Just how personal the project was for Loeb became apparent in 2002, when his representative suggested that the congregation allow him the right to be buried in the Touro Cemetery — a burial ground in which no one had been interred since 1864. After a vote, the congregation assented. (Loeb says he is still not certain of where he ultimately wants to be buried.)
Ground was finally broken in early 2007 and construction is now proceeding apace. But the project has taken a toll on the synagogue. Between the strains of having the visitors center project snatched away and the downturn in the economy, the synagogue foundation has suffered a financial collapse, forcing it to fire its entire staff. That has left the congregation, which cosigned the loans for the synagogue renovation, responsible for $500,000 of unpaid debt. The visitors center itself has also proved unexpectedly costly: It does not qualify as tax-exempt property under Newport’s tax laws, and the synagogue now must foot the bill for thousands of dollars a year in property taxes.
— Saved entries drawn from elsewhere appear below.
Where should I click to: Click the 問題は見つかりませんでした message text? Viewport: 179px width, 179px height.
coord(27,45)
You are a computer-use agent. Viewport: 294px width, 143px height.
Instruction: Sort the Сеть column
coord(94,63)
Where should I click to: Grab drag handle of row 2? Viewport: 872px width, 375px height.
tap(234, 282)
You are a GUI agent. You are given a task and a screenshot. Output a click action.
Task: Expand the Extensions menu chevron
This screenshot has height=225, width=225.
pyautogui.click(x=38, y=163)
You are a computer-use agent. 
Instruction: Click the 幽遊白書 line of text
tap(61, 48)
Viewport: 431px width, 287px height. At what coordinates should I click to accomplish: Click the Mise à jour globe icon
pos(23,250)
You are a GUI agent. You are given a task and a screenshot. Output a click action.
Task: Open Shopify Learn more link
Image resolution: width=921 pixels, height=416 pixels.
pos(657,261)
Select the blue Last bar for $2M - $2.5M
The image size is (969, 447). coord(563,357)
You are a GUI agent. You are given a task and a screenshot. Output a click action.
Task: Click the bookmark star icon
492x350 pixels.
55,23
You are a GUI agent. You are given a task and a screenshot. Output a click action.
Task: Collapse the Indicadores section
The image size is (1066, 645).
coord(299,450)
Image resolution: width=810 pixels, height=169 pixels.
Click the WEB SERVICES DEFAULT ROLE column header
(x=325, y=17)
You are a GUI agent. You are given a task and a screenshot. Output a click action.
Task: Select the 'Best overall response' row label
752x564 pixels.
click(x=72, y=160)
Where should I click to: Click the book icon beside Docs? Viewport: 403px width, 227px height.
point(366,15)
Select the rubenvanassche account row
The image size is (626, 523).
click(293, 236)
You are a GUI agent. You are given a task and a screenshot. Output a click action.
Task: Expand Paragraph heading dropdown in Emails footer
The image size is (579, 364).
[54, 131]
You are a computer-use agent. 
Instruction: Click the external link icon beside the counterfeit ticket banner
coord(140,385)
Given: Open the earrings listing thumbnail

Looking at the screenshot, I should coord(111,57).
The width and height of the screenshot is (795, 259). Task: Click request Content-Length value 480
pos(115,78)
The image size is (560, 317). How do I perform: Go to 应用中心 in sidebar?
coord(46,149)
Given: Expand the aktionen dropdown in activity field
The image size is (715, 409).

Meanwhile, revenue from the congregation’s other source of income, a pair of centuries-old endowments left by Abraham and Judah Touro, has declined in the down market. Despite rising dues, Woythaler estimates that the synagogue is facing a deficit of roughly $50,000 this year and another $100,000 next year.
But the synagogue also has a much greater concern, which is how to remain an active congregation even as it seems likely that membership will continue to shrink. To that end, the congregation is hoping to raise a new endowment of $2 million to $5 million that could not only pay the bills, but also continue to support a full-time rabbi in perpetuity, which congregants say is essential in a small Jewish community like Newport. But they admit that raising that money is a tall order, dependent on finding wealthier Jews across the country who care about keeping Touro alive not just as a building but as a congregation.
“Maybe we’re just dreaming that there really is this interest outside of the local community. It’s hard to tell,” Woythaler said. “I’m sure people have heard of Touro Synagogue all over the country, but is there that passion for it? I don’t know.”
Perhaps the visitors center may yet be a savior, casting a new spotlight on Touro and bringing in not only visitors but also donations and even new members to reinvigorate the congregation. That would be the happiest outcome — if Loeb’s grand historical vision ensured the future of the synagogue as a living spiritual trust, so that the history and the community of Touro could go on living side by side.
“I always think the most important story is the people,” said Keith Stokes, chairman of the Touro Synagogue Foundation. “Not the building but the Jewish people. It’s the people who maintain and bring the building to life.”